On connaît tous Roy Lichtenstein. Cet artiste américain, icône du pop-art, a marqué le siècle par ses peintures en formes de cases de bandes dessinées. Voilà ce qu'il faut savoir. Et c'est tout ? L'exposition du Centre Pompidou pourrait pourtant nous faire penser le contraire. 

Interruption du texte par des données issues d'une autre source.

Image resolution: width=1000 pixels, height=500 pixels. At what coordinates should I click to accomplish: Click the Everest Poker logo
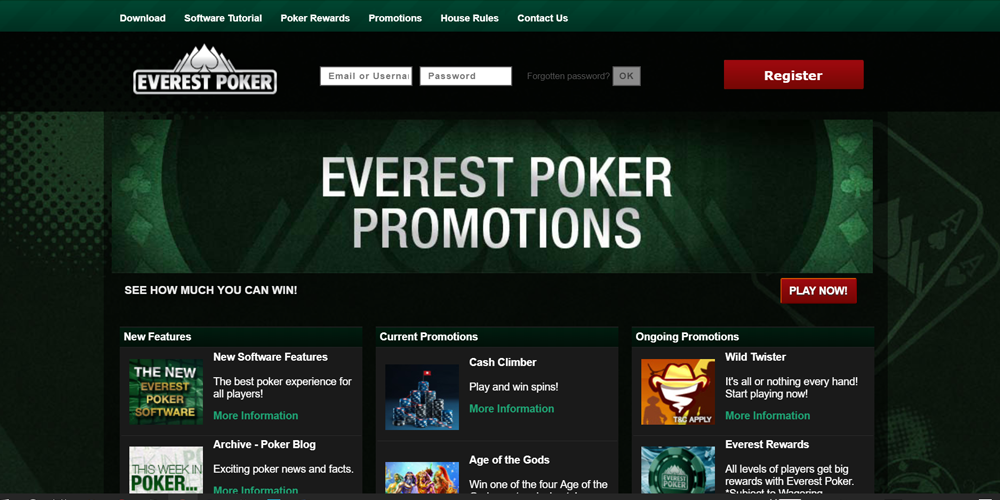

Car, ce que le grand public a retenu de Roy Lichtenstein ne représente en fait que la partie émergée de l'iceberg artistique. Derrière les grands panneaux colorés, se cache une approche esthétique beaucoup plus complexe et riche que la naïveté apparente de ces toiles ne le laisserait entendre. Formé à l'école classique, Lichtenstein s'est d'abord fait un (petit) nom avec des natures mortes, des nus ou des paysages, qui lui permettent de parfaire sa technique picturale. Ce n'est que dans une seconde phase de sa carrière, poussé d'ailleurs par la nécessité, que l'artiste va tracer son chemin pour devenir l'une des figures tutélaires de ce qu'on appelle alors Pop Art. Autant par facilité que véritable analyse. 

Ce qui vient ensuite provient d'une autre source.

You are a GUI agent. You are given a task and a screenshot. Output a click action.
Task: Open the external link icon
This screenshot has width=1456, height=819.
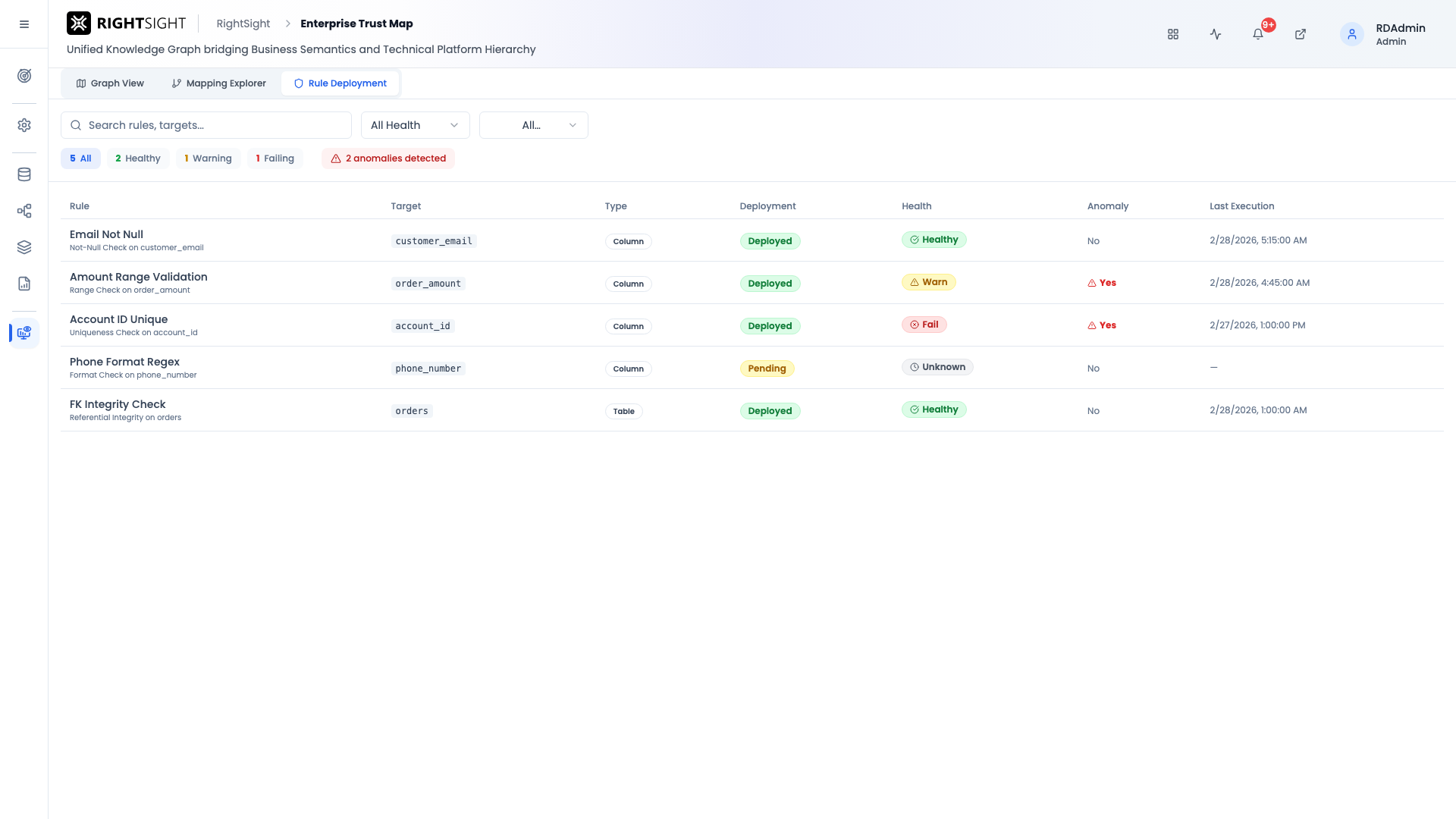(x=1301, y=34)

Aux côtés d'Andy Warhol, dont il n'atteindra jamais la gloire, Lichtenstein se construit une notoriété de son vivant par d'immenses reproductions colorées de figures populaires de la culture américaine (Mickey Mouse, Donald Duck…) ou de personnages de comics. Très référencée (ses toiles font souvent des allusions aux maîtres du XXème siècle) et riche en interprétations, l'oeuvre ne lui vaut pourtant pas la meilleure des réputations. En 1964, le très respecté magazine Life publie un article au titre éloquent "Roy Lichtenstein est-il le pire artiste de toute l'Amérique" ? Beaucoup plus exigeante qu'elle n'y paraît, l'oeuvre de Lichtenstein pose un regard critique sur une société américaine qui lui rend la pareille. 

Après une escale à Chicago, Washington et Londres, l'exposition Roy Lichtentsein arrive désormais à Paris, accueillie par le Centre Georges Pompidou. L'occasion, d'y découvrir, derrière un kaléidoscope de couleurs, la personnalité d'un artiste singulier et complexe. 

> Roy Lichtenstein, du 3 juillet au 4 octobre 2013, centre Pompidou. 

> Le catalogue de l'exposition Lichtentention, Nathan Dunne, Hugo & Cie, juillet 2013.